Sklep Theatre (Czech: Divadlo Sklep) is a theatre in the Czech capital of Prague, founded in 1971 by Milan Šteindler and David Vávra. It is currently based at the Divadlo Dobeška building in Braník.

History

Origins
Sklep Theatre was originally founded in 1971 by two fourteen-year-olds, Milan Šteindler and David Vávra, in the cellar of Vávra's grandmother's house, under the name Kobil klub. They performed only for friends during the first few years, but in the latter part of the 1970s, their audience began to grow.

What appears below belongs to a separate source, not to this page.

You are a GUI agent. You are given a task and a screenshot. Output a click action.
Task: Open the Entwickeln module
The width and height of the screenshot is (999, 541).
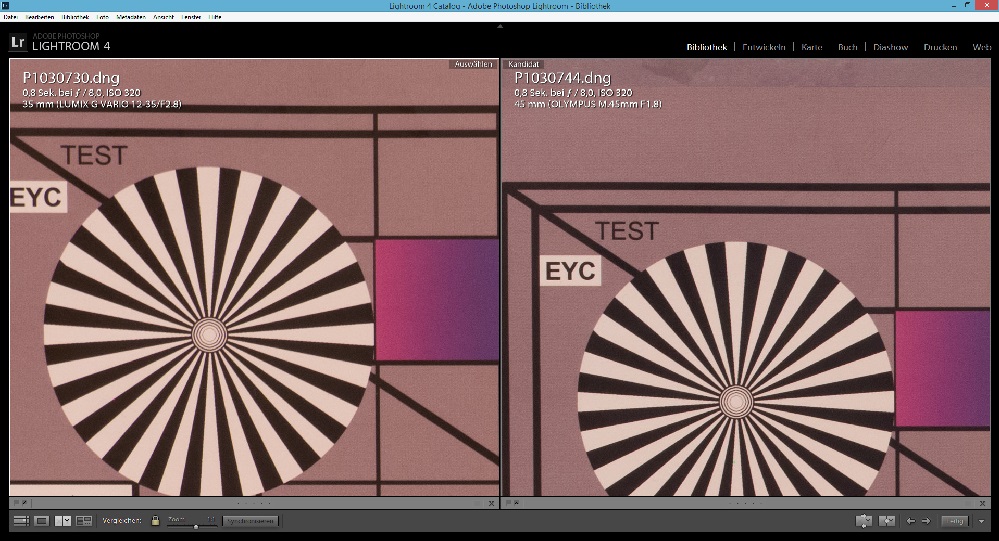pyautogui.click(x=765, y=47)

The ensemble expanded from the initial duo, adding a number of actors, including Tomáš Vorel, Eva Holubová, Tomáš Hanák, Jiří Burda, and František Váša.

Divadlo Dobeška

Since 1980, the ensemble has been based at the Dobeška cultural building. During this decade, Sklep developed working relationships with other performing groups, including Recitation Group Vpřed (Czech: Recitační skupina Vpřed), Pantomime Group Mimóza (Czech: Pantomimická skupina Mimóza), Art Theatre Kolotoč (Czech: Výtvarné divadlo Kolotoč), and Ballet Unit Křeč (Czech: Baletní jednotka Křeč). These became known as the Prague Five (Czech: Pražská pětka), and in 1988, they jointly created a film of the same name, directed by Tomáš Vorel.

Post-Velvet Revolution
After the Velvet Revolution in Czechoslovakia in November 1989, Sklep put together two productions, with which it toured the entire nation: Tajů plný ostrov and Mlýny. The latter is based on Život před sebou, a play by Václav Havel and Karel Brynda.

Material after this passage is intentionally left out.